# [What to do]
Report each line of the data below in which "printer" appears.

Segment Start: Listed records

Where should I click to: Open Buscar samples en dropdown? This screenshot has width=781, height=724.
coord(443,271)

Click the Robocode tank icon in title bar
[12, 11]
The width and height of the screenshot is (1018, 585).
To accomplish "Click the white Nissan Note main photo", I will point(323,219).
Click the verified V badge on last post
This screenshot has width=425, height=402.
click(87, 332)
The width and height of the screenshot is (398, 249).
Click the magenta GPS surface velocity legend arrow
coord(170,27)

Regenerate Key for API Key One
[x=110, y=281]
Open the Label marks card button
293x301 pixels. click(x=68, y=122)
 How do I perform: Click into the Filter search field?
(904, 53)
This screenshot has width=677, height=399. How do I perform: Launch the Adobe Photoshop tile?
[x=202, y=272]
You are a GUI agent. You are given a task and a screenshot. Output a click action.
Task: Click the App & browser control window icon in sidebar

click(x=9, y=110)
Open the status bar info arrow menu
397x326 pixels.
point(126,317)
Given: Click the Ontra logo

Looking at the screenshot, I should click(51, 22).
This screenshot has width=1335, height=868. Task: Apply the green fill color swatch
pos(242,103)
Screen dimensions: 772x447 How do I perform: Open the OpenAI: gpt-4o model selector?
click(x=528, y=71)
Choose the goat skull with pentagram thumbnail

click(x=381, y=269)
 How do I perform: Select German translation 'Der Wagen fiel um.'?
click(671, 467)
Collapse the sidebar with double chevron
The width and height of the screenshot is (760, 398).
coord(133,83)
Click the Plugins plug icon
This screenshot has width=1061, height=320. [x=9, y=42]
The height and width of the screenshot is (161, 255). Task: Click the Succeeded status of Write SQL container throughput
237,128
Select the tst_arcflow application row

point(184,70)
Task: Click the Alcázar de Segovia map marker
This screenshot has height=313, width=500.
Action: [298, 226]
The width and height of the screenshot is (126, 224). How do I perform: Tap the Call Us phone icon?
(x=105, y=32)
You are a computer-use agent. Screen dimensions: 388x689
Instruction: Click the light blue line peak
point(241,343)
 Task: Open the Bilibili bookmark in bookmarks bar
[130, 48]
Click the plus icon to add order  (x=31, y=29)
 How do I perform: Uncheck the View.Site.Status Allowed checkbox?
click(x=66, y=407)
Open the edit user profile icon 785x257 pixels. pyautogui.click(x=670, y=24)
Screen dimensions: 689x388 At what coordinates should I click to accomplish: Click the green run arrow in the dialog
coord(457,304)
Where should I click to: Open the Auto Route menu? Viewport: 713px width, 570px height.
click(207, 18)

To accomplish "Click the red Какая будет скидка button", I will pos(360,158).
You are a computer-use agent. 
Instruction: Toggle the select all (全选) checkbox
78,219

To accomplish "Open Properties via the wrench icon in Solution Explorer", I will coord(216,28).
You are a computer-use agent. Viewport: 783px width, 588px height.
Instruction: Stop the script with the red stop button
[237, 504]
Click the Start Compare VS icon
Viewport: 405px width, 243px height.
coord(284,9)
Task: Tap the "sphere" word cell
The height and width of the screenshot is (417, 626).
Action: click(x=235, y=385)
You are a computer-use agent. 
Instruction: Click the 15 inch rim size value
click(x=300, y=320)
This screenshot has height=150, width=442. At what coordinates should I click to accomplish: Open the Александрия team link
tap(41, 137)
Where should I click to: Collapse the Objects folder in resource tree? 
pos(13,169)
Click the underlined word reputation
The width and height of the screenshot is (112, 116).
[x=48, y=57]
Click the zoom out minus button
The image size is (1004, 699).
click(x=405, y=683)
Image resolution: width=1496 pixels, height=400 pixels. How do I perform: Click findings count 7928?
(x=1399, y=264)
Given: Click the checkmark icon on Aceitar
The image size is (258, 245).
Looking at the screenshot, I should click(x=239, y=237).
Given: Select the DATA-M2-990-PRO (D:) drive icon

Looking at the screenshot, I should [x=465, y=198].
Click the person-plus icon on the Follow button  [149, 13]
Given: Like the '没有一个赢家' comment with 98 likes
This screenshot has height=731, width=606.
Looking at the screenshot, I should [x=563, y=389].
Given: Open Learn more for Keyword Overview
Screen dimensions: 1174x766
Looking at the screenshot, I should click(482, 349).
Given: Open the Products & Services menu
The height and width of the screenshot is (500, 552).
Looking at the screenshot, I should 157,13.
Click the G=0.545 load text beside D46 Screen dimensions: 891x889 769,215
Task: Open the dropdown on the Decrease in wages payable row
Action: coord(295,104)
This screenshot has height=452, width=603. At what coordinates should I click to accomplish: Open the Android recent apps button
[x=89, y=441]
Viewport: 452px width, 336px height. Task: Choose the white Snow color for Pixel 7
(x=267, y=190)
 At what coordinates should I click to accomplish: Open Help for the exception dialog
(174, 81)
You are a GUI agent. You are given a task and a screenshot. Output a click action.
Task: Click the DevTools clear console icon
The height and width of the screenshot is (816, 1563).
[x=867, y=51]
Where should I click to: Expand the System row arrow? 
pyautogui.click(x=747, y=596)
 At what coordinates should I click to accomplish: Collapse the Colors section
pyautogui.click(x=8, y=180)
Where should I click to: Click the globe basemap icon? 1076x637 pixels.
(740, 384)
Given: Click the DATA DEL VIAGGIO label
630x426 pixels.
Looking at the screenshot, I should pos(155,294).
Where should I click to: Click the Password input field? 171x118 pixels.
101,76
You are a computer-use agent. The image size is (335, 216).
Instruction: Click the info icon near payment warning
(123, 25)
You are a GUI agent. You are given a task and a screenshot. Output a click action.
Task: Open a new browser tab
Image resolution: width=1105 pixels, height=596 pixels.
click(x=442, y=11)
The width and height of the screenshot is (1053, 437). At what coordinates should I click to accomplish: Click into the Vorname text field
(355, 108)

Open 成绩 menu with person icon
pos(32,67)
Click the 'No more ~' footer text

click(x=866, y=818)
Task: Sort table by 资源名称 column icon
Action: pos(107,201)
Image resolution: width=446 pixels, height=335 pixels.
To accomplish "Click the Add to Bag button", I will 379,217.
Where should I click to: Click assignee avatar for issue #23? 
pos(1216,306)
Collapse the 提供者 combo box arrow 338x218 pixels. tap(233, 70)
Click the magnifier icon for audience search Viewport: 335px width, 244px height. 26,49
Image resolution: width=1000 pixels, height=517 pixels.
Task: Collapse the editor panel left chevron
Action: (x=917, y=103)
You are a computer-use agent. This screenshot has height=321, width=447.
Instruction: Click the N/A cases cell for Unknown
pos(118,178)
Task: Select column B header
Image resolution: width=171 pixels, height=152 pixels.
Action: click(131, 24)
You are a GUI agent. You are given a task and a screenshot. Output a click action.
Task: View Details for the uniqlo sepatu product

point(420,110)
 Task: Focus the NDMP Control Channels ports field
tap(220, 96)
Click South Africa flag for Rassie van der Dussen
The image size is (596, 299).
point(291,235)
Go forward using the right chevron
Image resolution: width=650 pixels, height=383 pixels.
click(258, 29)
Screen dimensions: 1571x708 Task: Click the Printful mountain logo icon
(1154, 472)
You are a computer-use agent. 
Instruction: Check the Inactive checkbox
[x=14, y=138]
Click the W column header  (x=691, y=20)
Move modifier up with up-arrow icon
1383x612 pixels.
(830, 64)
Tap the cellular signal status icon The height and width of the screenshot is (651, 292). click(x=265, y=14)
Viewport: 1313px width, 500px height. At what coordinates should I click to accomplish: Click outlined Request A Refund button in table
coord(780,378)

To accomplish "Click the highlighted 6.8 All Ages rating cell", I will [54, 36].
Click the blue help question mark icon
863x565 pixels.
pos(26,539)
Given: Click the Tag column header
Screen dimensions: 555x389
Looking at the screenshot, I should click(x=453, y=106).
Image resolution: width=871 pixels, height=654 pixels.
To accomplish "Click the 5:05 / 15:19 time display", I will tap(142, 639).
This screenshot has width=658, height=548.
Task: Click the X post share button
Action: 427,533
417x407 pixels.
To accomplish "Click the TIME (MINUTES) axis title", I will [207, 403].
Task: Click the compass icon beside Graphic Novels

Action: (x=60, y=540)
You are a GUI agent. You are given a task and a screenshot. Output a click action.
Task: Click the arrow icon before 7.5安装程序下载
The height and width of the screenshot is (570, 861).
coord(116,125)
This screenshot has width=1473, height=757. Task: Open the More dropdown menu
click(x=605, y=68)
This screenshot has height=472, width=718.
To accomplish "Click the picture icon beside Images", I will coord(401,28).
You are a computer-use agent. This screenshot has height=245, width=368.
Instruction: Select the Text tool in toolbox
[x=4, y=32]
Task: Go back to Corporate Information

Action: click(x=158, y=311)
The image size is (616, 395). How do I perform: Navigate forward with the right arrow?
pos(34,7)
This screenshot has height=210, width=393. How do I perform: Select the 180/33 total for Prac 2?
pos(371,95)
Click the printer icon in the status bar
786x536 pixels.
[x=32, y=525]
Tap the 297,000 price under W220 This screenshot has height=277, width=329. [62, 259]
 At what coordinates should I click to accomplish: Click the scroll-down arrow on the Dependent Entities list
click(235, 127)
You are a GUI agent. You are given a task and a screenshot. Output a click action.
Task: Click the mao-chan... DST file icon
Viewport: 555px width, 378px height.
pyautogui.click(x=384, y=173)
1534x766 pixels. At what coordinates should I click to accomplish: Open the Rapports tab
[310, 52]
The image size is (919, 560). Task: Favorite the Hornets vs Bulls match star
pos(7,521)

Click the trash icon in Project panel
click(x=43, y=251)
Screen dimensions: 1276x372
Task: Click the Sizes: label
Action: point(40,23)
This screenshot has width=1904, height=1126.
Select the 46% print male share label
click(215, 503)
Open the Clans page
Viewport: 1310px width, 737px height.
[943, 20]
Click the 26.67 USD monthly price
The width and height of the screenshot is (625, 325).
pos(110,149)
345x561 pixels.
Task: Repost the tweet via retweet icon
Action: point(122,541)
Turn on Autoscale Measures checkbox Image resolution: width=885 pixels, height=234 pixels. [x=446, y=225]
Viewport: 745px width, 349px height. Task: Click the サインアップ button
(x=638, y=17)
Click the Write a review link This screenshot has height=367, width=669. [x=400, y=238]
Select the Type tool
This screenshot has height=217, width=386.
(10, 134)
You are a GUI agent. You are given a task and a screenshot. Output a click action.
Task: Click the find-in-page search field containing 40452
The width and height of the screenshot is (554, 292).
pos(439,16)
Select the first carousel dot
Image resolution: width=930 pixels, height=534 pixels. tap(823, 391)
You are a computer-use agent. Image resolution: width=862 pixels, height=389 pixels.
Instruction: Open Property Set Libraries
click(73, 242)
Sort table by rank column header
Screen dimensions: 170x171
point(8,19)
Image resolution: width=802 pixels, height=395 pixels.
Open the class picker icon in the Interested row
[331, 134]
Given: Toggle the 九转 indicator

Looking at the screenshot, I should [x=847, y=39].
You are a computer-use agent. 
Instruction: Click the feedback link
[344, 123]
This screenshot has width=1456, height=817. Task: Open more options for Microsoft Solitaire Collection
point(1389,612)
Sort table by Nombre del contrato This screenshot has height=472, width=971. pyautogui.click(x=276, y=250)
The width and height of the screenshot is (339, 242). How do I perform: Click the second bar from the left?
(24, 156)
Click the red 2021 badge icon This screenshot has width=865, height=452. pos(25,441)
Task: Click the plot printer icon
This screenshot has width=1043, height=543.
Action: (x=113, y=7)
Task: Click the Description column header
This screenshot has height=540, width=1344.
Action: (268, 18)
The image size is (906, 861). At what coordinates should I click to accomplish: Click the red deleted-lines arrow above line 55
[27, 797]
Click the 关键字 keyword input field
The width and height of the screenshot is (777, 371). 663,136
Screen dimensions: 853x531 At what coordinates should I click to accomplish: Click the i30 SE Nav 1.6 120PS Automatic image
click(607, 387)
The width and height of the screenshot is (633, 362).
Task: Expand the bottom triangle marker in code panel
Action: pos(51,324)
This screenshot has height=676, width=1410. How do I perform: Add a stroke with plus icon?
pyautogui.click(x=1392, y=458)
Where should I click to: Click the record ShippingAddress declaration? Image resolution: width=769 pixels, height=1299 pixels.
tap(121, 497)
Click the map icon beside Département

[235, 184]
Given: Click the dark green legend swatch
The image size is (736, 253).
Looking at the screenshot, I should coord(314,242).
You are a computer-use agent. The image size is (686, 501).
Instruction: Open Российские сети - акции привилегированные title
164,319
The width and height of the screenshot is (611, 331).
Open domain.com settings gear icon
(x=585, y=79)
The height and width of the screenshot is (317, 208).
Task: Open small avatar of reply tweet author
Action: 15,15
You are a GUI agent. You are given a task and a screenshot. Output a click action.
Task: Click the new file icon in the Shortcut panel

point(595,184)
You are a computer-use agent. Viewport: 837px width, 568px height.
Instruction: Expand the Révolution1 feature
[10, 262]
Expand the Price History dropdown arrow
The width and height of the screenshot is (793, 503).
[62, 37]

Segment End: Listed records

# [Answer]
Click the printer icon in the status bar
Task: Click the plot printer icon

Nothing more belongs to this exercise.